I have studied grace for over 30 years, particularly asking the same question for the last 15, and I still ask.  I have studied several answers, most of them the standard ones, but the concept of grace is always bigger. 

The best I have come up with is that grace is what God does.  Putting it another way, grace is the activity of God’s love.  The concept of “unmerited favor” is one I accept, but grace is more than just favor.  We need and appreciate the favor of God, but it may not be appropriate to say that God shows favor to everyone.  He does show a certain grace to everyone.  “The rain falls on the just and the unjust.”  “God is not willing that any should perish.”  “God so loved the world that He gave…”  Over and over we read of the love of God for all people and the fact that God acts on that love in some way toward all. 
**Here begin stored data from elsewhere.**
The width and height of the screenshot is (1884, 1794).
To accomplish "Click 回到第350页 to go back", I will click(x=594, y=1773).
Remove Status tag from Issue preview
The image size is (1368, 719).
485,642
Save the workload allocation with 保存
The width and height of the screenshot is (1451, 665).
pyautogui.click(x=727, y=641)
I have come to understand that this activity is, in fact, grace.  Thus, there is grace shown in the giving of the Law and grace shown even in God’s wrath against sin.  The Law was a gift of God’s love and, unless we are willing to disagree that God’s fundamental motivation is love, even His final judgment against sin and those who choose to remain in sin is somehow an expression of His love.  I would say that this is grace.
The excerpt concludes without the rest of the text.